> Task objective
Give back exactly the lines starting at the one with "Instruction: Click the" and ending at the last line of the data below. Pictures are not part of the copy.

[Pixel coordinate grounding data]
------
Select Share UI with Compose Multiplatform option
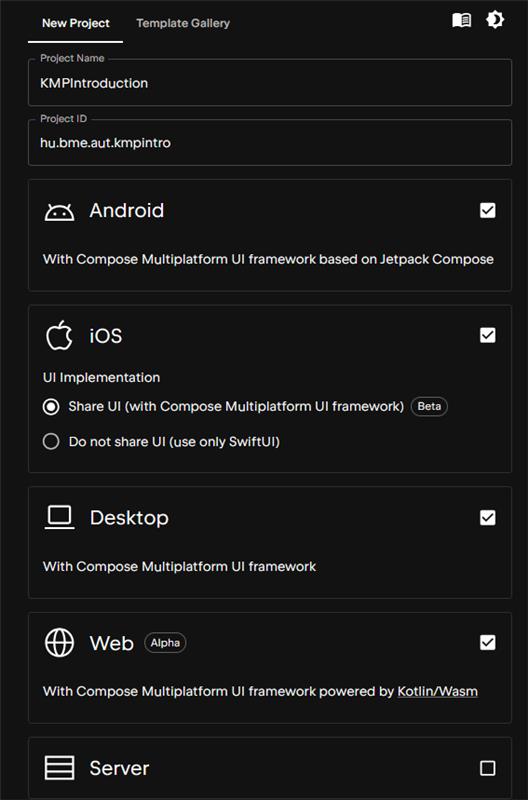coord(51,407)
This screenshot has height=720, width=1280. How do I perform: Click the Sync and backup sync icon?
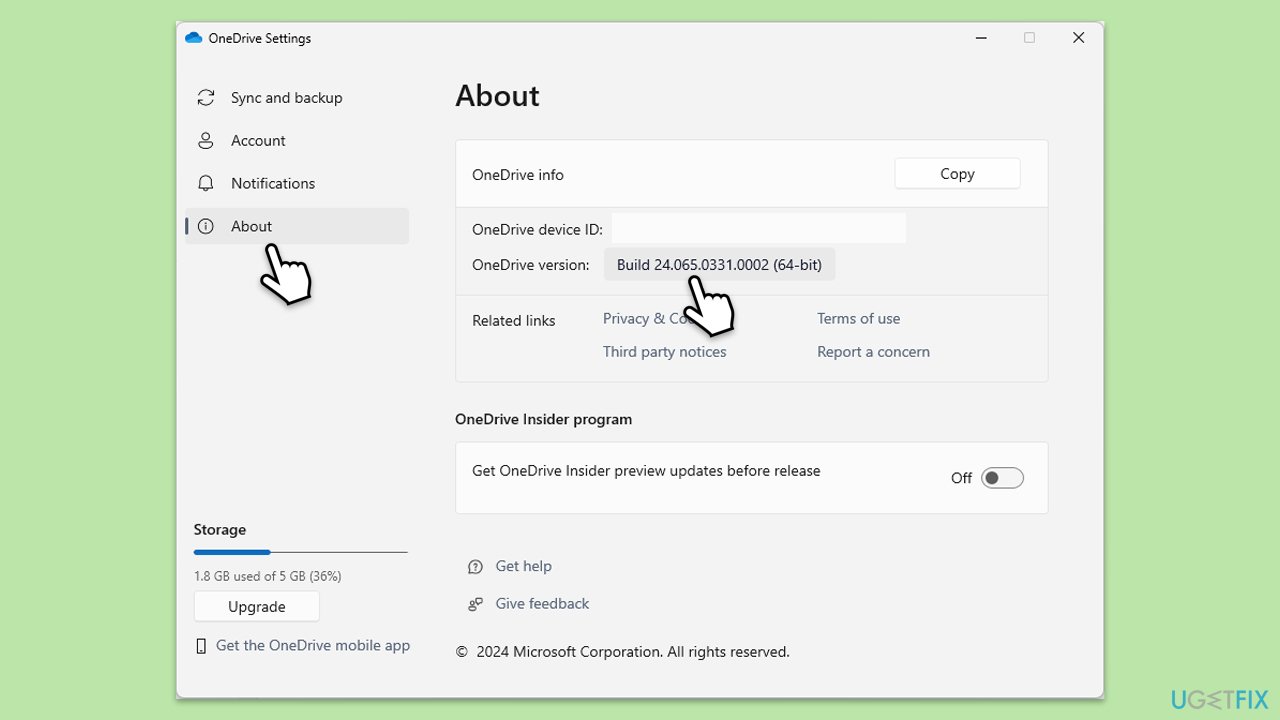pyautogui.click(x=206, y=97)
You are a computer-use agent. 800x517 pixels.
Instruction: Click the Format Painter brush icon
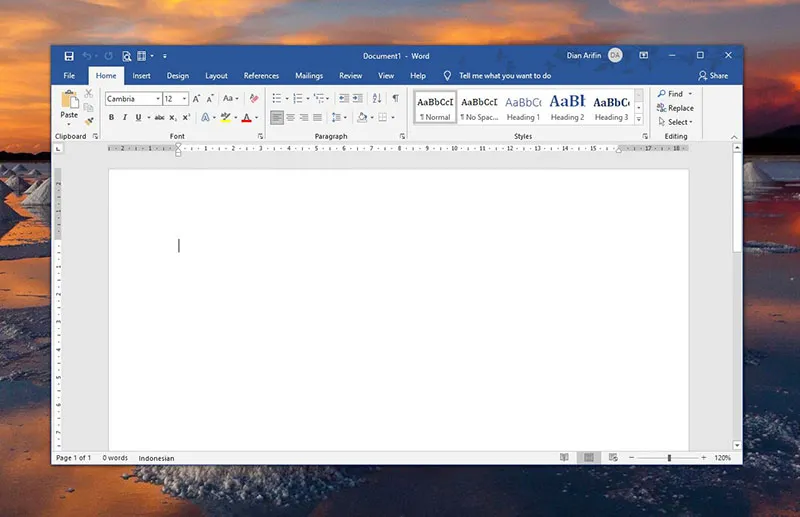(x=89, y=122)
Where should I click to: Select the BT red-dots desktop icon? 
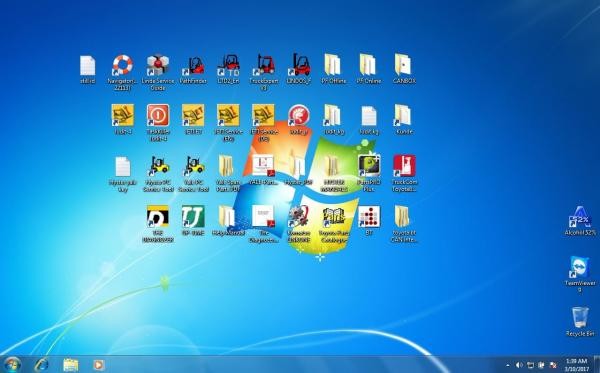coord(369,220)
------
> Exercise output
Instruction: Click the Format Painter brush icon
(x=89, y=122)
Where should I click to: Select the BT red-dots desktop icon? 
coord(369,220)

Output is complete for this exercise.